▶ [Goal]
Present everything from the start of the data down to the line containing "point(345,273)", inclusive, as a Markdown table with the columns No. and Entry, numbering each row and omitting blank lines.

▶ [Supplied material]
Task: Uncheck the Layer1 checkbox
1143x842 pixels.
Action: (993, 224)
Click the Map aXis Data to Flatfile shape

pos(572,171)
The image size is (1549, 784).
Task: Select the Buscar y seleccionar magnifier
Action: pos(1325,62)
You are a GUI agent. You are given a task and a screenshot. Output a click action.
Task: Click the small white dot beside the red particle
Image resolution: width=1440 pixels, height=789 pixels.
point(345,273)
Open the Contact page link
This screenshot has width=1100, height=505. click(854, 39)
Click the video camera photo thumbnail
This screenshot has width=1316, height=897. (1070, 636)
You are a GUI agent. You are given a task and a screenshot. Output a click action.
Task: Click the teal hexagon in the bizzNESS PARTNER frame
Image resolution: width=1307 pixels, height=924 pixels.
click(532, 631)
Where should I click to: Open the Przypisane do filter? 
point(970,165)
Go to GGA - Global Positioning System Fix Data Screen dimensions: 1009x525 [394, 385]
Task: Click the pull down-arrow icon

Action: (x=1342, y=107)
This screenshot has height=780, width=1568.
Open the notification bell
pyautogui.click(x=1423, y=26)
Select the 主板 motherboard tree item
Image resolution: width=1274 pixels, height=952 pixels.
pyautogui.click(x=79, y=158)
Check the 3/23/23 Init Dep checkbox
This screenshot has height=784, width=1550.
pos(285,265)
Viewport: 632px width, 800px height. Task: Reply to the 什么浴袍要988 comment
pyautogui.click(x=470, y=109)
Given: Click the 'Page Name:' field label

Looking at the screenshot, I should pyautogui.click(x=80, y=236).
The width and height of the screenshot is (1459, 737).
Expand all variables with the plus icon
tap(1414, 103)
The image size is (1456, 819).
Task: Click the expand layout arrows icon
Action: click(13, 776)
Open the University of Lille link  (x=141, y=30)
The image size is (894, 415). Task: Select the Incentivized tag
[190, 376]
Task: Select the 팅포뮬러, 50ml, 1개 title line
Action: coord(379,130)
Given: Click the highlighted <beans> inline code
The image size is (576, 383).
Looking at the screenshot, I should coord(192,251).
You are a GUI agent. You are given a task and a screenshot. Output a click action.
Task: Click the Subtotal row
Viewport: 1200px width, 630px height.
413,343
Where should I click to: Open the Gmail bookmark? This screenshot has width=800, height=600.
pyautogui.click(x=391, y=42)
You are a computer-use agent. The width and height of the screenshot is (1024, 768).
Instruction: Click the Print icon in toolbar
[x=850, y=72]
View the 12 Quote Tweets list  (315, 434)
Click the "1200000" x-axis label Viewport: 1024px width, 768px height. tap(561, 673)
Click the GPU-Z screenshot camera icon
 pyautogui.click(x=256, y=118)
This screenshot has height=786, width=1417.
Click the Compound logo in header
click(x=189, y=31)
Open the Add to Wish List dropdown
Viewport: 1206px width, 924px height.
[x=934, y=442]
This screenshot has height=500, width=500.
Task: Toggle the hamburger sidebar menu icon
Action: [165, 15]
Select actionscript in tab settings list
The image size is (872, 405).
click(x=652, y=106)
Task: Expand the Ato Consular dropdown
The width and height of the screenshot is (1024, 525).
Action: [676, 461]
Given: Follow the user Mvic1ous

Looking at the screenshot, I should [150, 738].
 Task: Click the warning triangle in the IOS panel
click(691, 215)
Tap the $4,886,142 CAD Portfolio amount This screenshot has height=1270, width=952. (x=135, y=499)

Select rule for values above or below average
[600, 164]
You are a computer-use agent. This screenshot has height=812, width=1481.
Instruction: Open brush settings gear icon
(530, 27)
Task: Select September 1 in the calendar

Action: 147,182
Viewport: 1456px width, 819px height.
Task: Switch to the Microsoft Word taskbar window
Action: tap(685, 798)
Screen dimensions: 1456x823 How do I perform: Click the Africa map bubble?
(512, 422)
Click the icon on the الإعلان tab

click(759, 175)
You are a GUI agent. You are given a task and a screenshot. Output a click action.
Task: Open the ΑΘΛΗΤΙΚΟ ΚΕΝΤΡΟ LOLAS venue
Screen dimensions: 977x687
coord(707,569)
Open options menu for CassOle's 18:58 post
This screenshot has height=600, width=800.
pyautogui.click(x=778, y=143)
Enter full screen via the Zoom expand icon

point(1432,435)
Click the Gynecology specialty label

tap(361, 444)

▶ [Response for this exercise]
| No. | Entry |
|---|---|
| 1 | Task: Uncheck the Layer1 checkbox |
| 2 | 1143x842 pixels. |
| 3 | Action: (993, 224) |
| 4 | Click the Map aXis Data to Flatfile shape |
| 5 | pos(572,171) |
| 6 | The image size is (1549, 784). |
| 7 | Task: Select the Buscar y seleccionar magnifier |
| 8 | Action: pos(1325,62) |
| 9 | You are a GUI agent. You are given a task and a screenshot. Output a click action. |
| 10 | Task: Click the small white dot beside the red particle |
| 11 | Image resolution: width=1440 pixels, height=789 pixels. |
| 12 | point(345,273) |